The government today threw its weight behind a private member’s bill aiming to curb aggressive litigation against journalists and campaigners. The Strategic Litigation Against Public Participation Bill, put forward by Wayne David MP, would create a new dismissal mechanism to stop SLAPPs claims as well as a costs protection scheme. The measure passed its second reading in the House of Commons today.  

Wayne David MP

The Strategic Litigation Against Public Participation Bill was put forward by Wayne David MP


Announcing the government’s support for the bill, the lord chancellor, Alex Chalk KC, said: 'This government has already proved its commitment to cracking down on those with deep pockets who abuse our courts, so we thank Wayne David for bringing forward this important legislation. Free speech and the free press are lynchpins of our democracy, and to muzzle people in this way is chilling.

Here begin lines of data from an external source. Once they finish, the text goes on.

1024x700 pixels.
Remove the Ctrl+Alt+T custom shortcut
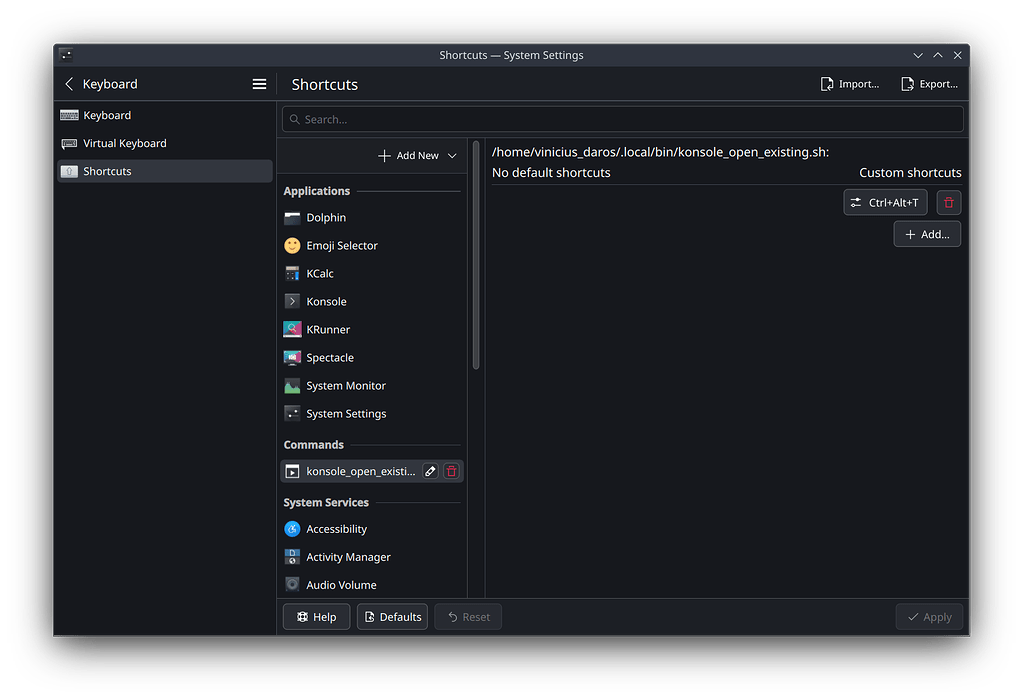(x=948, y=203)
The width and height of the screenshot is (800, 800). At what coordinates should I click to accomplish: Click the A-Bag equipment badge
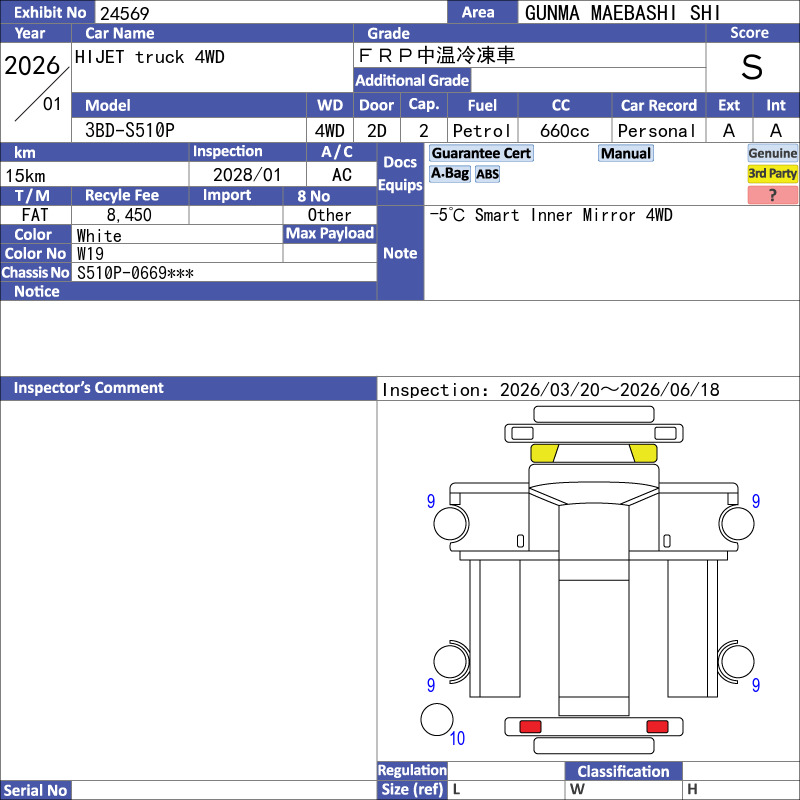click(x=449, y=174)
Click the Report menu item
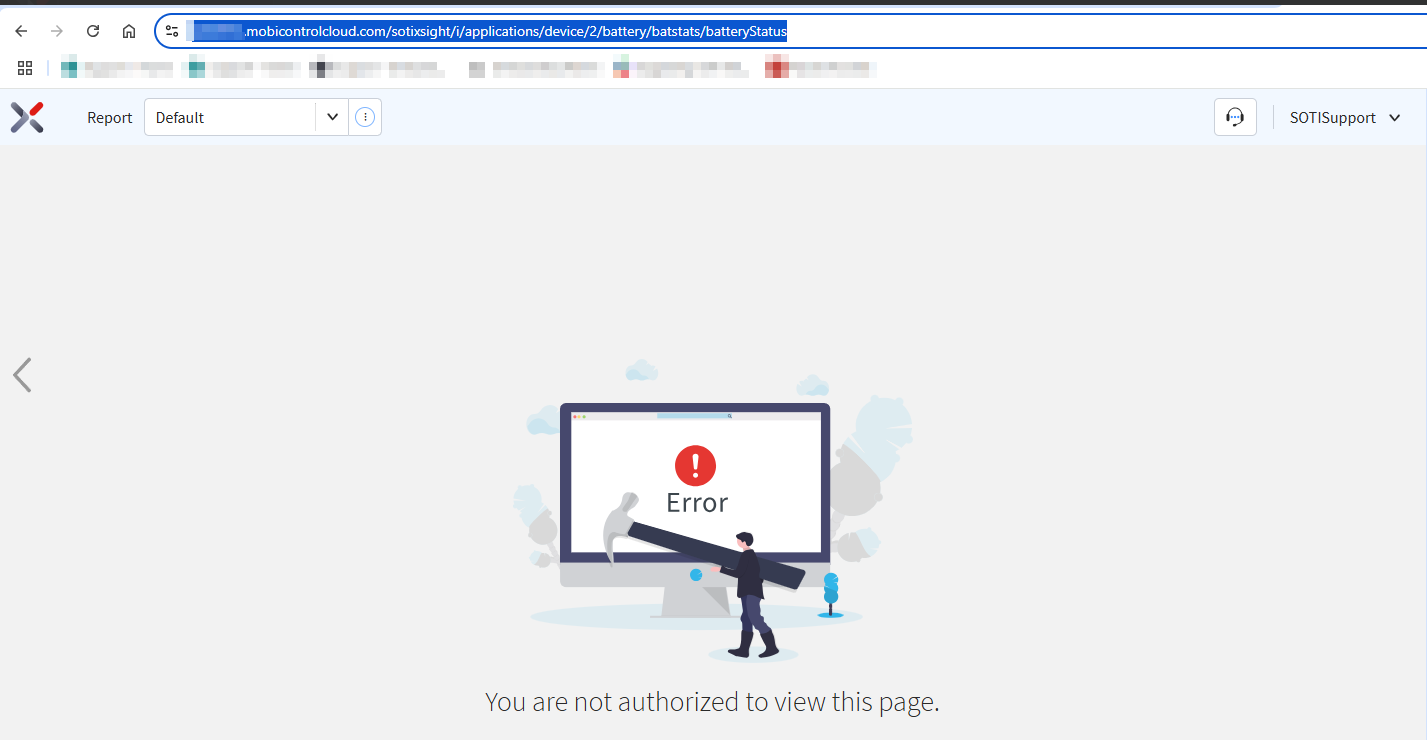Image resolution: width=1427 pixels, height=740 pixels. point(109,117)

We want people to feel confident standing up to the corrupt, knowing the law is firmly on their side.’ 

However solicitors warned that the measure, which follows an anti-SLAPP provision in the Economic Crime and Corporate Transparency Act, might constrain legitimate litigation. Law Society president Nick Emmerson said: 'We welcome this bill and its aim to legislate for the remaining SLAPP cases not covered by the Economic Crime and Corporate Transparency Act 2023. There are, however, areas which require significant modification if the bill is going to achieve its aim.’

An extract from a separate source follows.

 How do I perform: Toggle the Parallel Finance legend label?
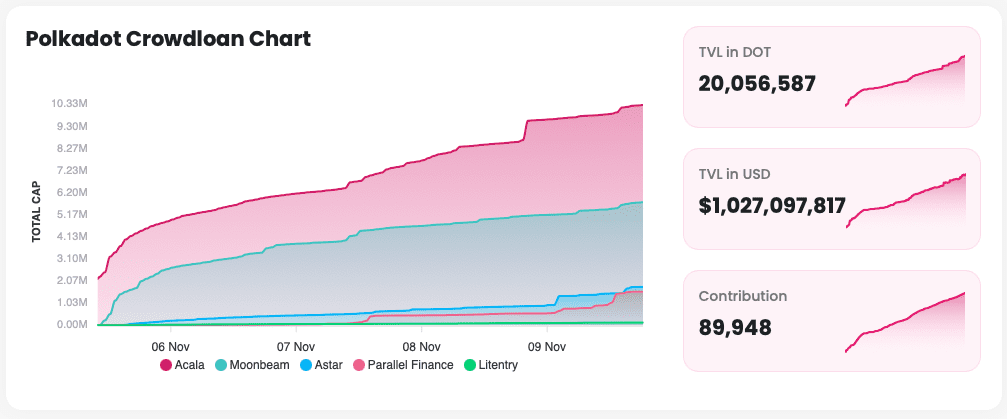[x=410, y=365]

The Society has recommended: 

  • Caution against measures that may increase ambiguity and the risk of satellite litigation, as well as measures that may increase unnecessary legal costs for either party.
  • The inclusion of an objective test to define a SLAPP case and significant re-drafting of what is defined to be 'in the public interest'.
  • The government works with the judiciary and defendant and claimant practitioners to ensure the measures are implemented effectively.

Emmerson added: 'We also question whether the legislation, as currently drawn, strikes the correct balance between rights to respect private and family life and rights of freedom of expression under the European Convention on Human Rights.'

Iain Wilson, vice-chair of The Society of Media Lawyers, also criticised the bill.  'It is disappointing that an attempt is being made to rush through further legislation in this area without proper scrutiny. The bill is in large part a cut and paste of poorly drafted last minute amendments to the Economic Crime and Corporate Transparency Act 2023 (which are yet to be implemented). The legislation is plainly incompatible with the European Convention on Human Rights and risks handing more power to the unregulated press.'

Hugo Mason, reputation specialist at media firm Simkins, described the bill as 'deeply flawed'. 

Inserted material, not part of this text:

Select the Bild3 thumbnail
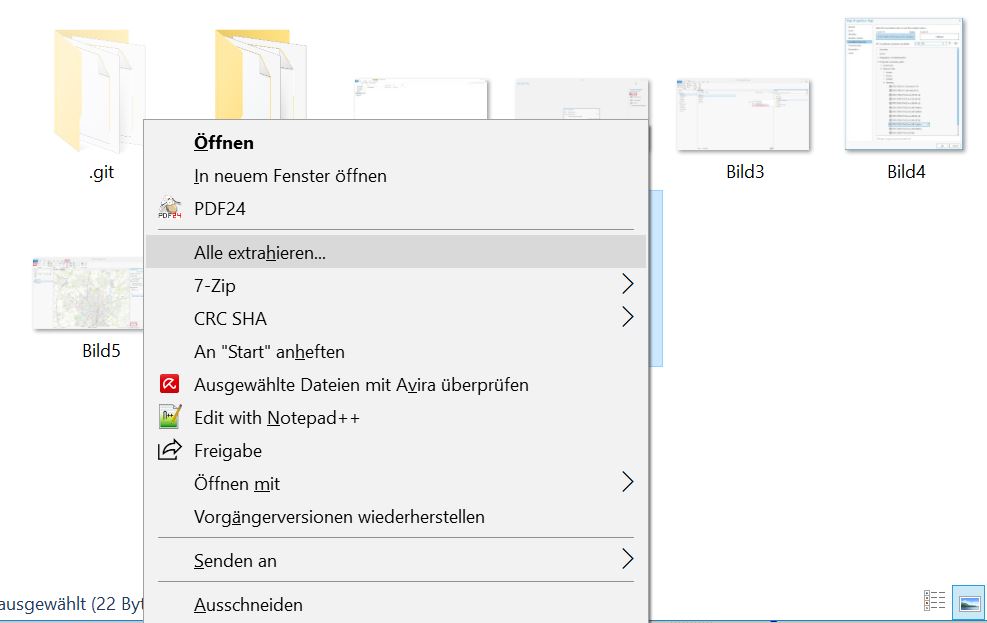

The measure 'will affect ordinary people with valid defamation claims more than it will affect the super-rich and powerful wrongdoers that it is supposed to be targeting,’ he said. 'The government is seemingly only hearing advice from one side of the debate, and is so focused on stamping out a perceived problem in a minority of cases that they are ignoring the impact this bill will have on the vast majority of well-intentioned claimants.’

The bill now goes to committee stage.